__WORK TASK__: Print the listing below only from the line that has "Given: Check 'Toujours" through the line that has "You are a GUI", exactly, and drop any picture.

__DATASET RECORDS__:
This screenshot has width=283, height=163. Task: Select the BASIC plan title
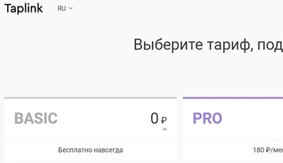pos(36,118)
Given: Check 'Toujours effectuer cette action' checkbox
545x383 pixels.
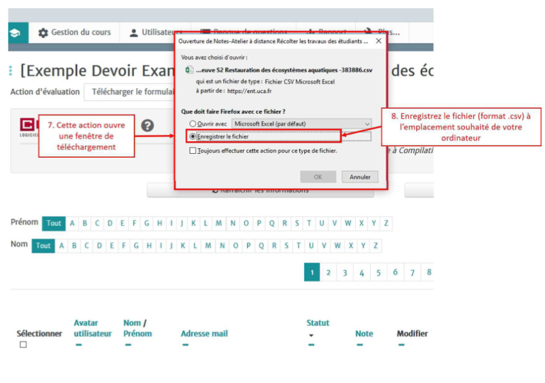Looking at the screenshot, I should pyautogui.click(x=193, y=151).
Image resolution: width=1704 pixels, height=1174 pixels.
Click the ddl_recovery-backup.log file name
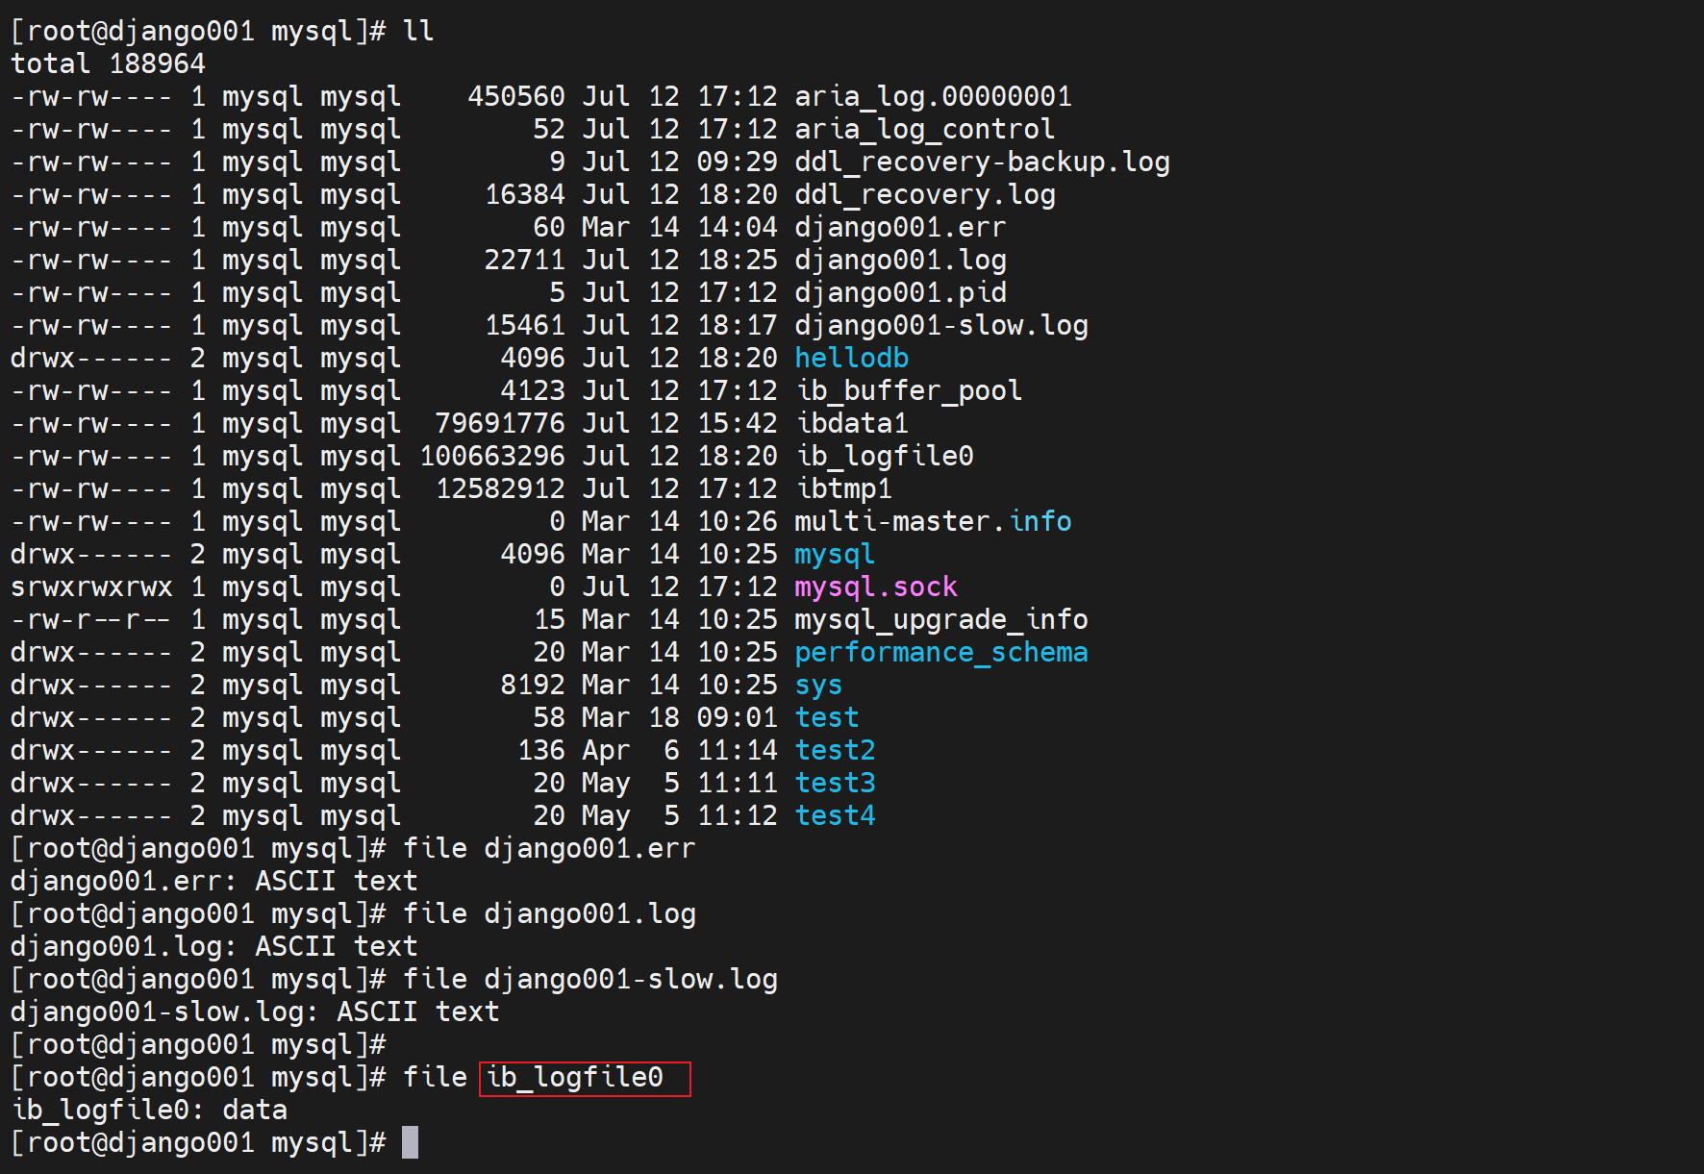coord(981,162)
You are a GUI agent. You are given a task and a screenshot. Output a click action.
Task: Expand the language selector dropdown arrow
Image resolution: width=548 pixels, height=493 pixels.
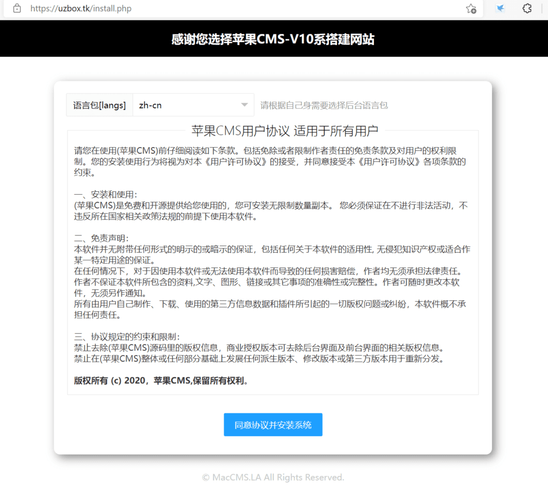[x=244, y=105]
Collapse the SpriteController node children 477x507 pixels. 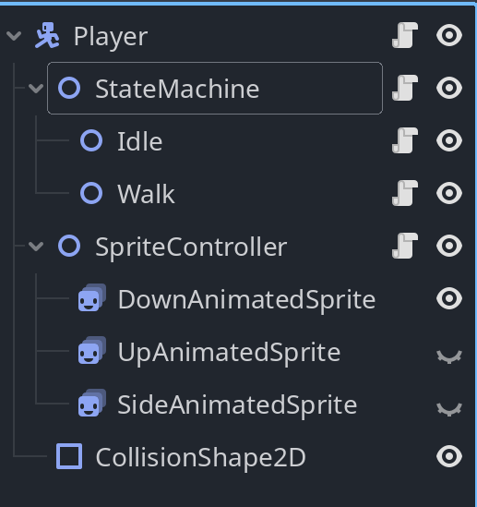[36, 247]
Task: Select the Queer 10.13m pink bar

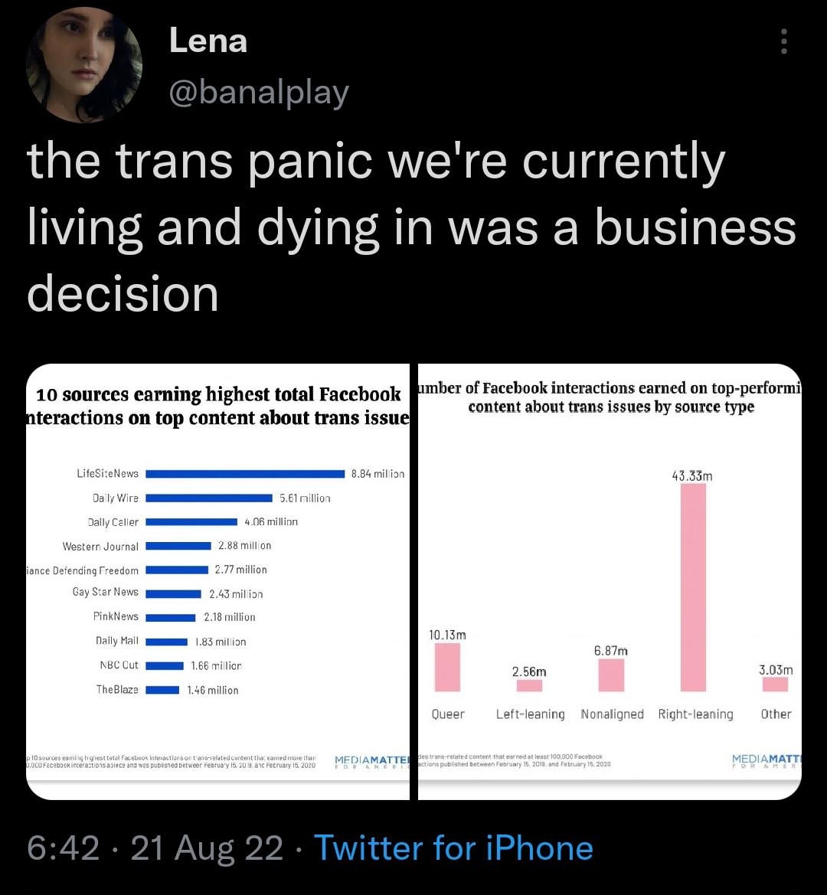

__ANSWER AREA__:
Given: Check 'Toujours effectuer cette action' checkbox
545x383 pixels.
Looking at the screenshot, I should pyautogui.click(x=193, y=151).
Image resolution: width=1704 pixels, height=1174 pixels.
Click the ddl_recovery-backup.log file name
coord(981,162)
You are a GUI agent. You are given a task and a screenshot. Output a click action.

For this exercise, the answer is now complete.